Okay there, buddy. I don't think lack of Lingo support is going to be GitHub's eventual downfall.
[1] https://reference.wolfram.com/mathematica/tutorial/Mathemati...
Of course that PR isn't being accepted either.
The software crisis spelled out in a single sentence.
Luckily I use languages popular enough to be classified correctly.
In other words, it seems like the overall design wouldn't be hurt too much by just extricating primary_extension completely. Best-case scenario, primary_extension is equivalent to always having at least one item in extensions. It does nothing else.
Also, this looks like a bug: "if possible_languages.length > 1 ... else possible_languages.first" What if length is 0? That's not greater than 1. I'm not familiar with Ruby, does first return null on an empty array, or does it error? LINQ in .NET has separate First<T> and FirstOrDefault<T> methods: one errors, the other returns default(T) (which is null in the case of reference types). Or is there a default match in the index that occurs when no other language is found? https://github.com/github/linguist/blob/master/lib/linguist/...
Not instilling a lot of confidence that someone really thought through this bit of code. I'm not saying I very strictly think through everything I write, but I also don't write software for thousands of users, and I acknowledge that I've grown rather complacent in terms of time spent per unit code.
Code that commonly resides in .asp files is completely different from code that commonly resides in .aspx files. They are not synonyms for each other. Also, I would wager that C# aspx files are a tad more common than VB.NET aspx files.
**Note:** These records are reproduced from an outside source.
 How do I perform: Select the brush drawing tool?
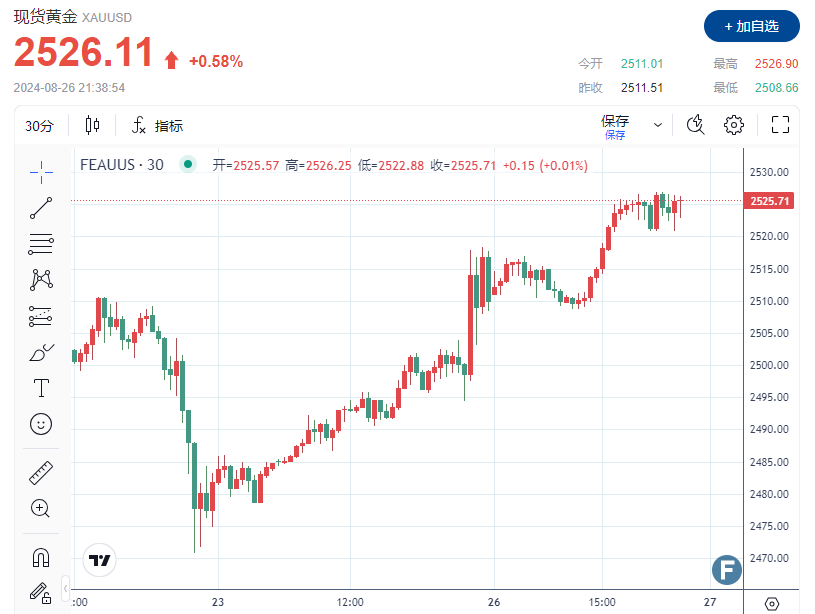tap(41, 352)

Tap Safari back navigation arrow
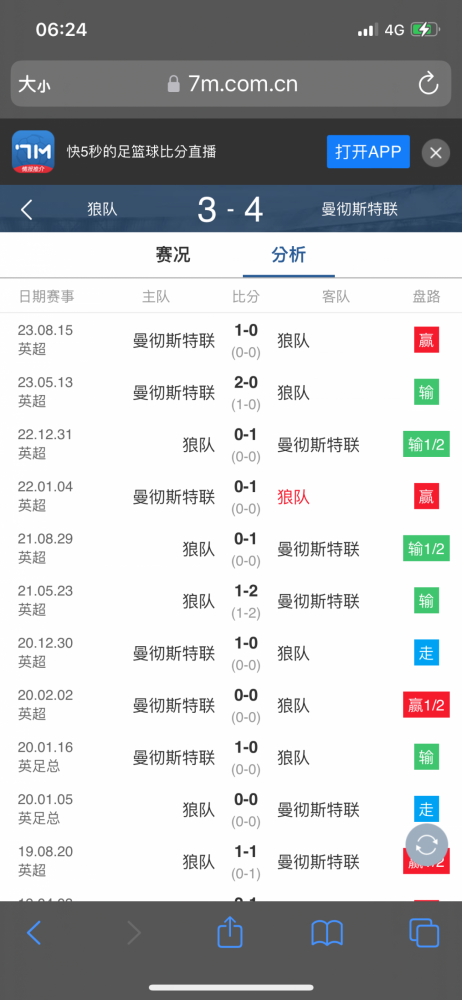coord(34,933)
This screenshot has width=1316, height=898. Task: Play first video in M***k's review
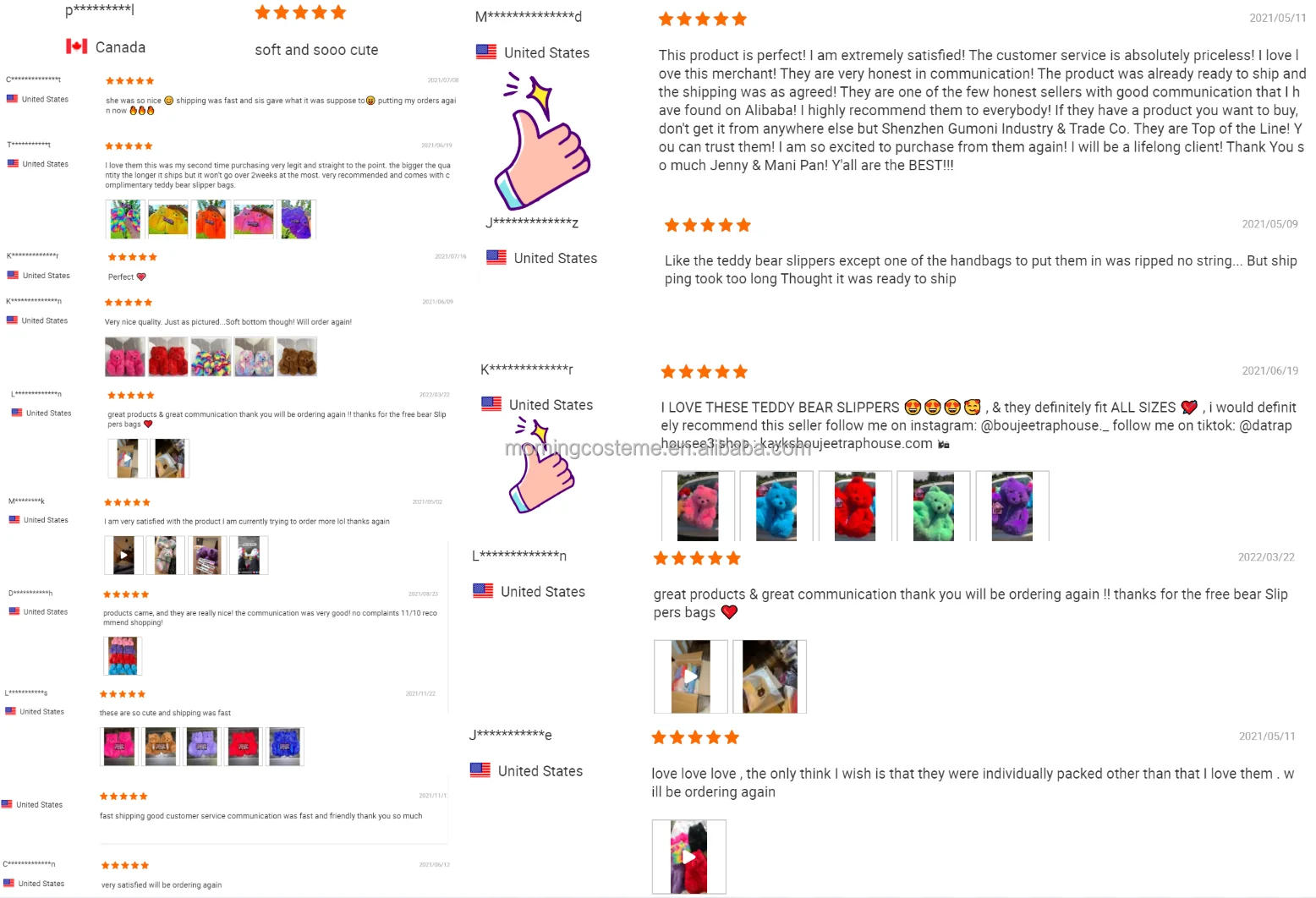(123, 556)
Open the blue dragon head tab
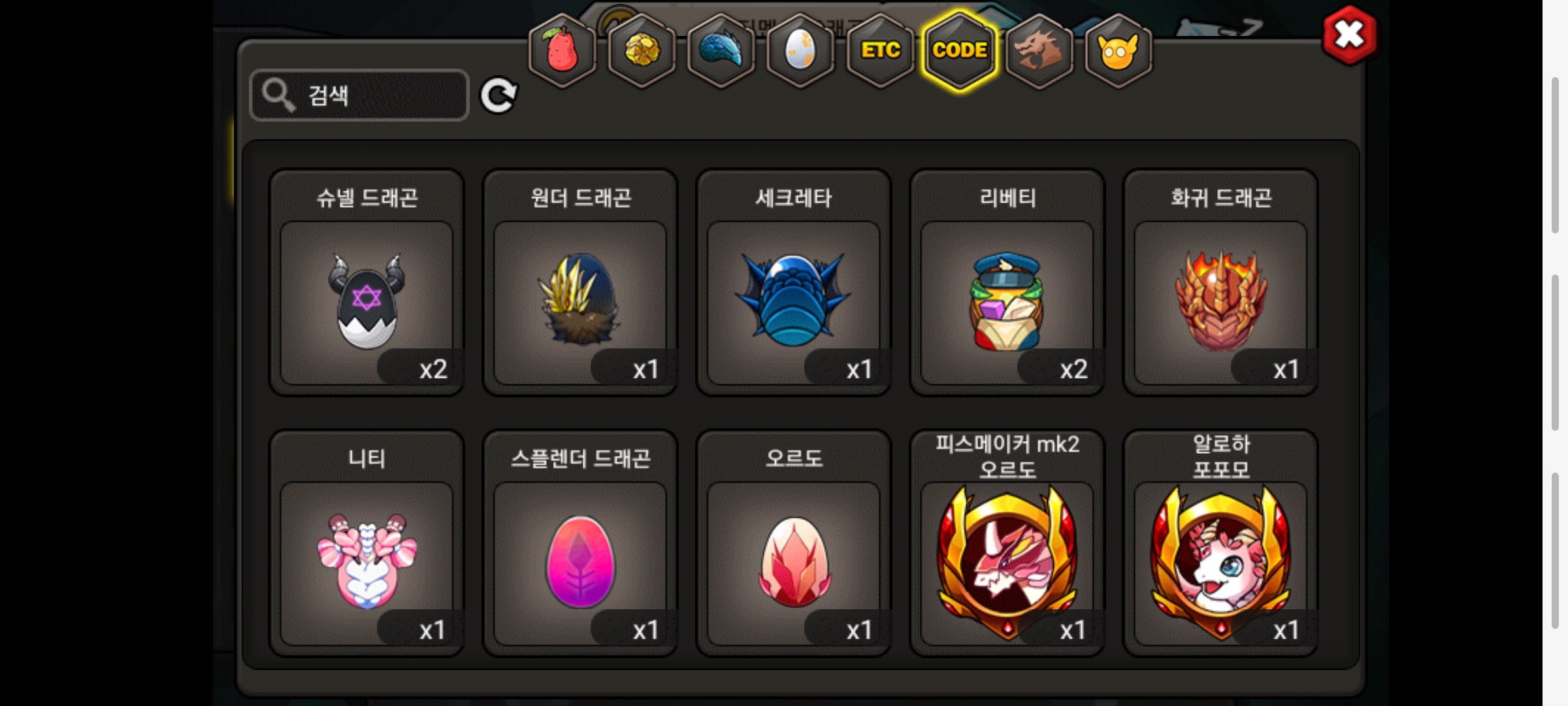Image resolution: width=1568 pixels, height=706 pixels. pyautogui.click(x=721, y=51)
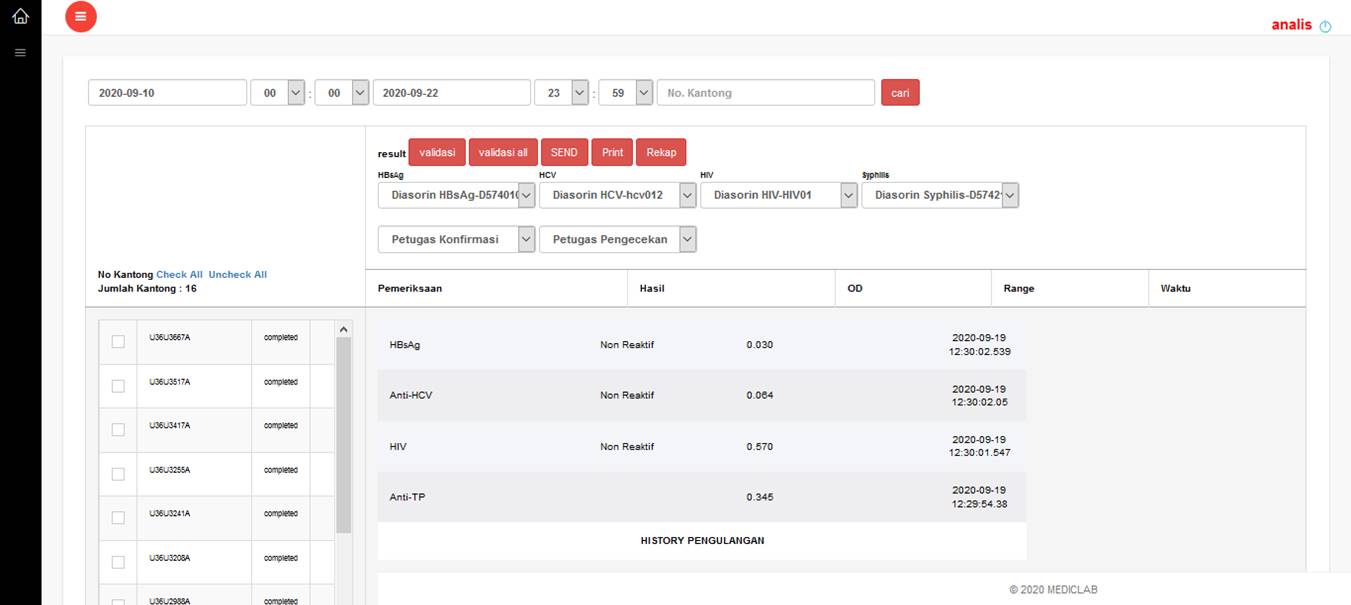
Task: Click the bag list scroll-up arrow
Action: (344, 329)
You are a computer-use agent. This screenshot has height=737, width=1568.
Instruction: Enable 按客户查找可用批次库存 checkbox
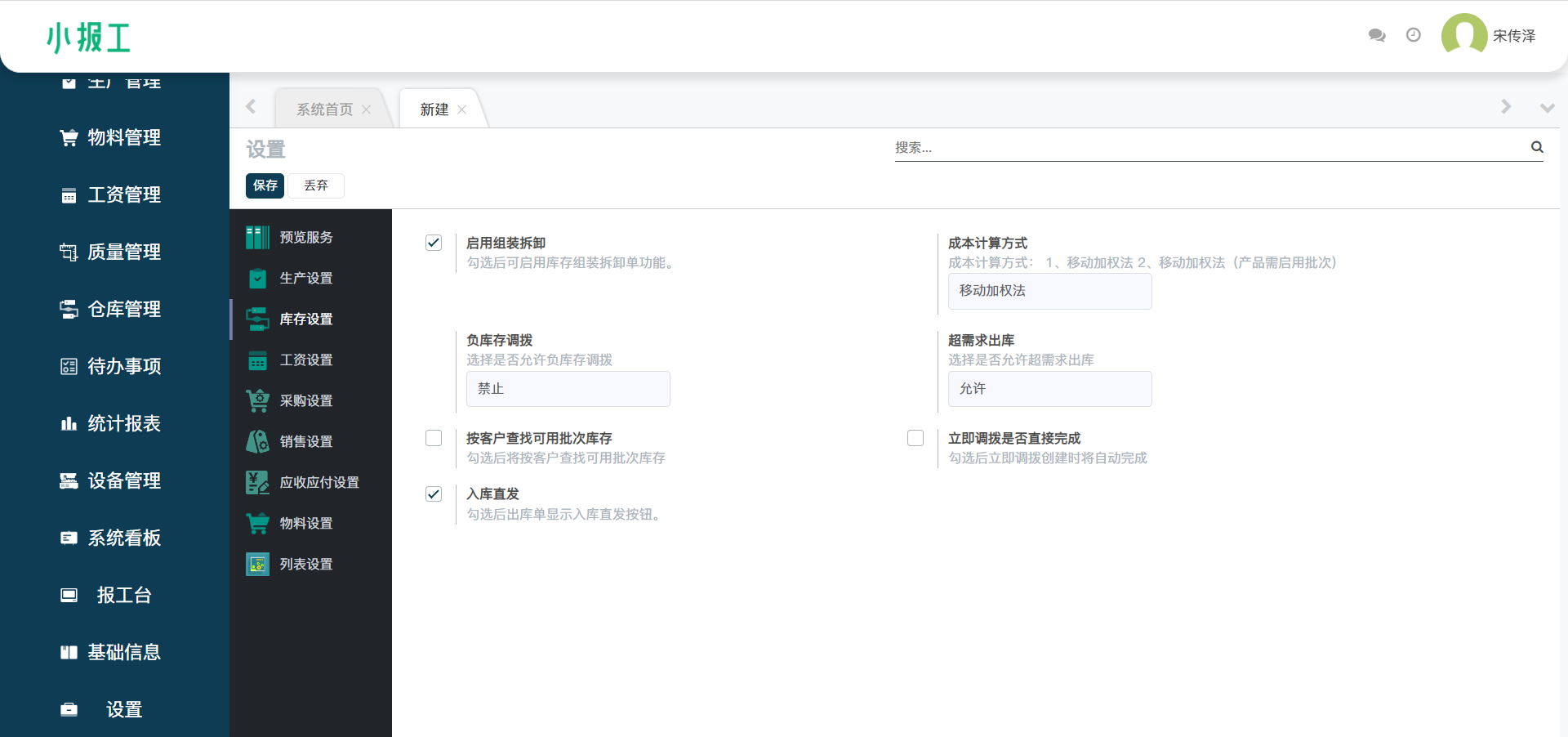[x=434, y=438]
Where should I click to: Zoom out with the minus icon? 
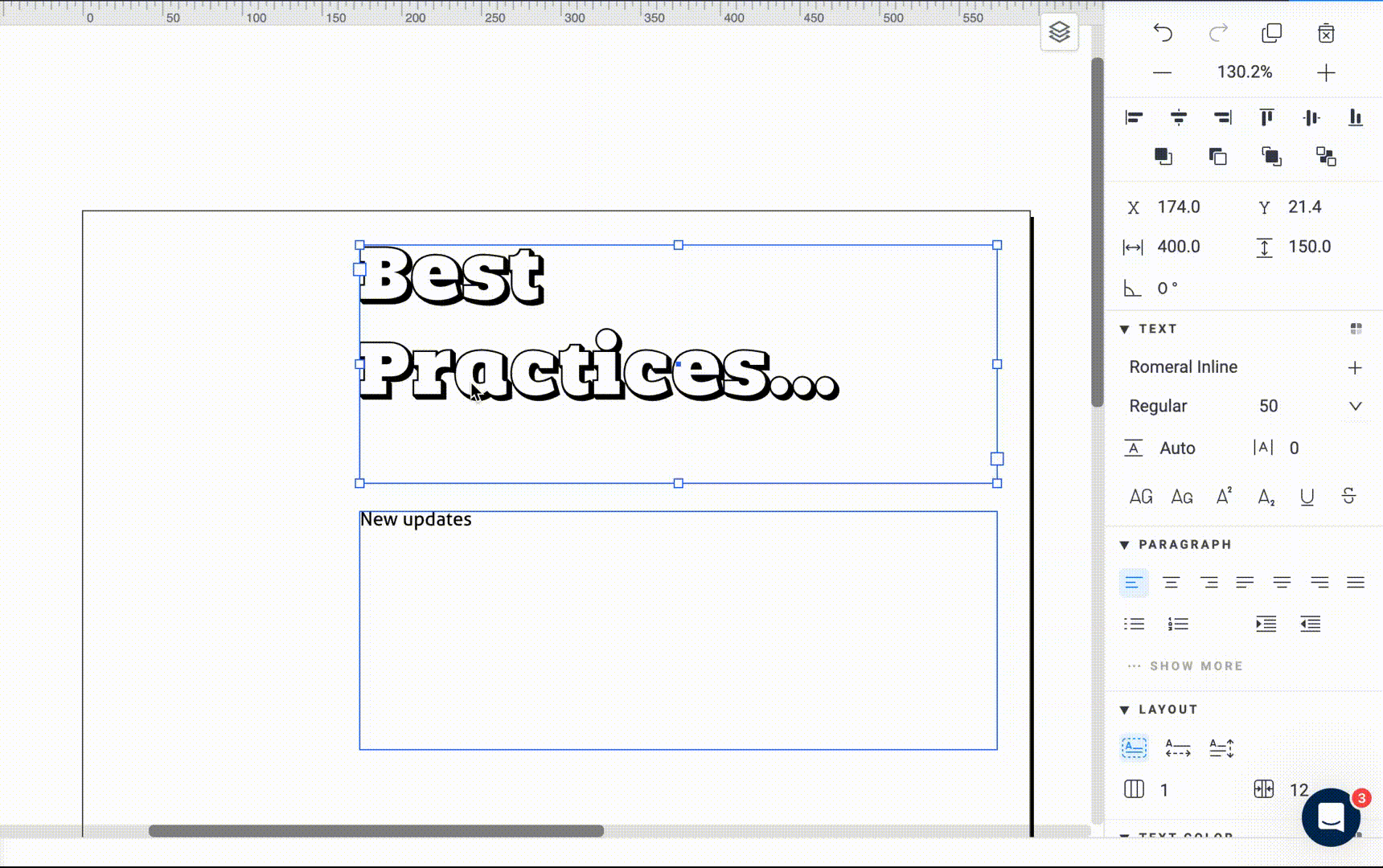(1162, 72)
It's even worse than lumping together .c and .cpp. You at least have some chance of getting .c files to compile in a C++ compiler. There is no chance of running ASP code through the ASP.NET engine.
This is why "ASPX" as a term exists, to differentiate from ASP.
In my years of experience online, trolling was specifically riling someone up by saying things the troll doesn't really believe.
Trolling isn't disagreeing that a workaround is sufficient to ignore an actual issue. But that's just my opinion.
At worst, it is confusing to implementers and requires chicanery to work around... which is exactly the case we're in. We're in the worst case scenario for this bit of code, and there is no upside to its best-case scenario. Just delete the code.
Long-term this is probably the right solution, but why go through all this trouble right now if there is a simple workaround? It seems like the only problem right now is a few people's pride.